Online Aggregation and Visualization of Census Data: Population Mapping with SVG, XML, and Free Software

Yi-Hong Chang, Tyng-Ruey Chuang

Institute of Information Science

Academia Sinica

Nankang, Taipei 115, Taiwan

yhchang, trc@iis.sinica.edu.tw

Phone: +886 2 2788-3799 ext. 1608

Fax: +886 2 2782-4814

January 15, 2002

Abstract

Open standards (SVG, XML, etc.) allow data to be freely exchanged between systems while maintaining its semantic integrity. Free software tools (Apache web server, xt XSLT processor, etc.) provide the means to freely build and maintain systems for data exchange. We report our experience in integrating free software tools for online aggregation and visualization of large census datasets. We started this project aiming to evaluate currently and freely available software tools for XML document processing, and to build from these tools a Web-based data exploration system for the 1990 Taiwan census dataset and the associated administration map.

Our experience has been very encouraging. In the short period of time – 5 man-months, including the time to study SVG and XML – during which this project was undertaken, we have produced a system that is based on open standards and free tools, and proves rather useful for population studies. We outline in this paper the approaches we took, the lessons we learned, as well as the remaining challenges we continue to face in building such systems.

Keywords: Data Visualization, Online Aggregation, Population Statistics and Mapping, SVG, Web, XML.

1. Project Description

Taiwan Household and Residence Censuses were conducted 7 times, in 1956, 1966, 1970, 1975, 1980, 1990, and 2000. During each survey, every household in Taiwan was interviewed for its household composition (household size, personal data for each household member, etc.) and residence status (residence size, rented or owned, etc.). The 1990 dataset includes 19,974,329 records of de-identified survey results, with one record for each surveyed individual. Each record contains 31 personal attributes, ranging from the individual's gender, year-of-birth, marital status, education level, to the individual's residence area code.

The residence area code is an 8-digit numeric code used only for conducting the census. However, the code can be uniquely mapped to a standard "city, town, county, village, and precinct district code" often used in Taiwan local government administration. Taiwan has 319 local government districts (cities, towns, and counties), with each consists of a few dozen precincts (for city or town) or villages (for county). In total, Taiwan has 7738 disjoint precincts and villages, with each having a population in the thousands.

An Administration District Map of Taiwan, in ArcView format and containing the locations and contours of all the precincts and villages in Taiwan, was previously built by the Computer Centre of Academia Sinica, and has been used in other research projects.

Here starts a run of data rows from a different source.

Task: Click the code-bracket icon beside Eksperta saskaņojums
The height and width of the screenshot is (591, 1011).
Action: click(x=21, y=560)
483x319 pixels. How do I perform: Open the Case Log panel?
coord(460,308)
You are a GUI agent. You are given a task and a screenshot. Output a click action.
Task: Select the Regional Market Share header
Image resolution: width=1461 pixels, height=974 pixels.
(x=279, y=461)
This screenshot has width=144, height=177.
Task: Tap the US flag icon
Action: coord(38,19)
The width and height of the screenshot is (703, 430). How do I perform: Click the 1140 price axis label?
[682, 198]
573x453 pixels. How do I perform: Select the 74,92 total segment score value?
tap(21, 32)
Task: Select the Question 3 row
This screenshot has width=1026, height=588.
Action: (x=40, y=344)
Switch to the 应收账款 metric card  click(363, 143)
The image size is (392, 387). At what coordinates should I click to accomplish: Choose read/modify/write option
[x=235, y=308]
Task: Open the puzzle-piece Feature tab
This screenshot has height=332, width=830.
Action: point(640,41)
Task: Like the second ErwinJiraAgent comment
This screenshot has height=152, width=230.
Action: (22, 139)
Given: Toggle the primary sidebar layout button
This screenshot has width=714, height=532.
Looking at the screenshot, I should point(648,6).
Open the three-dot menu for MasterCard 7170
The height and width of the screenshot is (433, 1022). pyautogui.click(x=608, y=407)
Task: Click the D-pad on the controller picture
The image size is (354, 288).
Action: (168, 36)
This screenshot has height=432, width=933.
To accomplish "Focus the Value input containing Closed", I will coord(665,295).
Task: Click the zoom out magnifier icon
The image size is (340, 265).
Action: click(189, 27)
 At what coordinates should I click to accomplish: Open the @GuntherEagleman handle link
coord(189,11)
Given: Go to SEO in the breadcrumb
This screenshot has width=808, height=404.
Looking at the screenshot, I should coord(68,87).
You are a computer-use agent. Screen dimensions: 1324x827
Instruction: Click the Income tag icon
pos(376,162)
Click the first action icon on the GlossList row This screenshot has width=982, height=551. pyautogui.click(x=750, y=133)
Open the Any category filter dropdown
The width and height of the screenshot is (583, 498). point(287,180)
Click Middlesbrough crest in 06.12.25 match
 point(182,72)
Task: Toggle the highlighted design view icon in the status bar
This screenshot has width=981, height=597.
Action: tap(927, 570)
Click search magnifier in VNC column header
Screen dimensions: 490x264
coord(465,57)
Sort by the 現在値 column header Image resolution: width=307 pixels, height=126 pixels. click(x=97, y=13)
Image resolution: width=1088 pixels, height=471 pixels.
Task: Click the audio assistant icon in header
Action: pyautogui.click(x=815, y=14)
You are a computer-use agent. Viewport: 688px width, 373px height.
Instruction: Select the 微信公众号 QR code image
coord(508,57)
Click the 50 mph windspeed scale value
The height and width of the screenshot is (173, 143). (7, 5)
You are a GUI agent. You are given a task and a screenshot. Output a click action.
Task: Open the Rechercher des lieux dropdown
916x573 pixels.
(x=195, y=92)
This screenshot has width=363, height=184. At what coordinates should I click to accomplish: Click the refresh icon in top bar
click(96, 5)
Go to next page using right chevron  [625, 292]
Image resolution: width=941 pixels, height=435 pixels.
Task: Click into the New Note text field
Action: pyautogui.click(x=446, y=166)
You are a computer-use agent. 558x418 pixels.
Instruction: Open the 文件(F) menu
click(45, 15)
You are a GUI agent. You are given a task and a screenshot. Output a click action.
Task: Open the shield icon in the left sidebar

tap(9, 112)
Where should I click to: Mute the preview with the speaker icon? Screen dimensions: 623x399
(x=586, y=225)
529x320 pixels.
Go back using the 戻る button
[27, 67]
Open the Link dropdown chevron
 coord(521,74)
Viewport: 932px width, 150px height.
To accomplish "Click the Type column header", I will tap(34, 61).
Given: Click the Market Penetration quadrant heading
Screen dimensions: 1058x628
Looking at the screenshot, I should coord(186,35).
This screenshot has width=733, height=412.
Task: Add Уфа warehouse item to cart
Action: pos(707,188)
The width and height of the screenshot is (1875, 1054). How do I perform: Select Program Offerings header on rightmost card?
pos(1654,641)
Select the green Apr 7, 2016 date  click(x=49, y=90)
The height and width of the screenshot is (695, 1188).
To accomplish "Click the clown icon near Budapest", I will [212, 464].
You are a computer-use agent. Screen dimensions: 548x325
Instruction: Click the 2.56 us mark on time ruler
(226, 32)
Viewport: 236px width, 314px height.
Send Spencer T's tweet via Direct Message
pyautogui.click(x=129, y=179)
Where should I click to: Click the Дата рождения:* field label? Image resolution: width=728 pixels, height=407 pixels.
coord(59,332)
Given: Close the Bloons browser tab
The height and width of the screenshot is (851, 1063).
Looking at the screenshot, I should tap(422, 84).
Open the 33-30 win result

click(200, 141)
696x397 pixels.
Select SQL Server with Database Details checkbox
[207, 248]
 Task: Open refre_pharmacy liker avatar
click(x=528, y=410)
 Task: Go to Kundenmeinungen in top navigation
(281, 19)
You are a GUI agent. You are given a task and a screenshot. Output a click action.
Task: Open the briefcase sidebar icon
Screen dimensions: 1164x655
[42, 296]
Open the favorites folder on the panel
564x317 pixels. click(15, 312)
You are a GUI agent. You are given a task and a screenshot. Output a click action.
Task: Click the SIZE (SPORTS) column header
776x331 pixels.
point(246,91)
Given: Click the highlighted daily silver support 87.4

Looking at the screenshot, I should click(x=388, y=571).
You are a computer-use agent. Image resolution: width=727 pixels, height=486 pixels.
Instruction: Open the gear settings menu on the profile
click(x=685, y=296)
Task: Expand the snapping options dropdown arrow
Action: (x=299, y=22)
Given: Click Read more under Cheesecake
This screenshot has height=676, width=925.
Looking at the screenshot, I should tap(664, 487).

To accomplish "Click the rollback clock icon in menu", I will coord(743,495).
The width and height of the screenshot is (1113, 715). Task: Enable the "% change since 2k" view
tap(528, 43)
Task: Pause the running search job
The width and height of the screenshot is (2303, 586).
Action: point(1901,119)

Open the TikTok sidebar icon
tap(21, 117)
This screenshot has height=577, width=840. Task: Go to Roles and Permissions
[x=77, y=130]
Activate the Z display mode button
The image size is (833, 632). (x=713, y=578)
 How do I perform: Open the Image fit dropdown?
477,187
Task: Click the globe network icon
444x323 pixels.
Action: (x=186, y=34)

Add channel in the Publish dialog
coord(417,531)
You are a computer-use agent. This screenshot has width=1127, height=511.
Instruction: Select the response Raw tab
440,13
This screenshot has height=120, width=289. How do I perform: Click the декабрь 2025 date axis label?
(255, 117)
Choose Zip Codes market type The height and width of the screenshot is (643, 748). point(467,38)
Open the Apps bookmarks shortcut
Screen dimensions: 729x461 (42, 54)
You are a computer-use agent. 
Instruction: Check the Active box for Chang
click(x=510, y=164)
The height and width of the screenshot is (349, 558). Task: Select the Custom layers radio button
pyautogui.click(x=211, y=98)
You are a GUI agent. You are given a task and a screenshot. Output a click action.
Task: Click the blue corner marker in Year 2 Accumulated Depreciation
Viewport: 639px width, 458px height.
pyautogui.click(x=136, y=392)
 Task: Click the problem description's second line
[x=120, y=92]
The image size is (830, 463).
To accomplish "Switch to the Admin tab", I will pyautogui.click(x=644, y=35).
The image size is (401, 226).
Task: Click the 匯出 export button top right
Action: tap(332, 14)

The 1990 census data, when collated with the district map, thus becomes a rich source of detailed population profiles of Taiwan in 1990. Our project goal is to use open standards and free tools to build a Web-based system to help map and explore this rich source of population data.

2. System Overview

The following diagram provides an overview of the current system. The system has two main parts: One that aggregates from the census dataset a selected district population profile (e.g., the population profile in Nankang district, grouped by marital status, nationality, and gender), and one that assembles from a map database a selected district map. The first results in an XML file with a generic tabulation DTD designed by us. The second results in a SVG file representing the district map. The two results are further combined by two XSLT programs to produce an HTML file, with associated SVG and ECMAscript files, for ready display and exploration in a Web browser.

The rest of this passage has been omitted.